Eboli wrote:XFool wrote:That indeed is the only explanation I have been able to come up with for pyad's exuberant pedanticism. It sounds as if he is unlikely to explain any further. The trouble with this, AFAICS, is what then is left that can be called "interest", apart from fixed interest bonds? A normal "variable interest rate savings account" does not typically have a guaranteed for a year fixed rate - so that's not "interest"!
It's not that simple. The trouble is pyad (correctly) calling the interest forgone on the cost of purchase of a PB as being a "stake". In normal betting parlance it would be unusual for this to be referred to as a stake. Rather it is a bundle of stakes (and pyad, because of his tax history, will know that the question that then follows is how many stakes makes it a bundle). In a typical bet if you win you win your stake plus a return and if you lose you lose your stake. With PBs the more likely outcome is a partial loss of the interest forgone.
Consider paying someone £37 to place £1 on a given number on a roulette wheel for 37 spins. Of course the number of times you pay over £37 the more likely your average return will be £36 per bundle. But a stochastic distribution will produce in very large number of bundles many cases where no return whatsoever is paid. And indeed, like fund managers, there will always be the possibility of 37 wins in a row. And indeed when the numbers get large there may be more than one bundle that has this highly unlikely outcome.
You cannot draw a comparison with a variable interest account not having a guaranteed return. Because it is always possible to hold PBs and have no winnings at all perhaps for the rest of your life.
You can draw such a comparison. I do, as do others, it is simple and obvious. Nobody - apart from those who want to start a scrap - is saying it IS INTEREST. That is irrelevant. Income is income (after tax etc).
If I get £1000 in a year for working as a painter and decorator, you get £1000 in a year for working in a restaurant, who would claim: "I get an income from work - you do not get an income from work"? Well, there's always one...
IMO for a return on a lump sum you can choose to make the comparison with PBs, unless the recipient does have some specific requirement that definitely rules out PBs, such as a need for a definite monthly cash payment. Which, if they did, they would presumably know about and have already ruled out PBs for just that reason.

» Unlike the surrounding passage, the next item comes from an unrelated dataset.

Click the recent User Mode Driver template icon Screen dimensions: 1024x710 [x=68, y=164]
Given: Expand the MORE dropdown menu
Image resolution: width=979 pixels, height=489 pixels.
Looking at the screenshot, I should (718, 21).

But the context of this discussion, arising from the OP, is somebody who has heretofore been happily holding £40,000 in PBs.
Because it is always possible to hold PBs and have no winnings at all perhaps for the rest of your life.
"always possible", but how probable is that? It is not impossible that all the oxygen molecules in a room leave simultaneously for the other side of the room. I'm not worried. Should I be?
The variability of the annual return on a given (large) number of PBs is one of the "interesting" things that could be addressed by doing more maths than the easy back-of-the envelope annual return calculation referred to earlier. I haven't done so - I am far from sure I would know how to. Have you done this? This might be of more interest(!) than quibbles over "interest", IMO.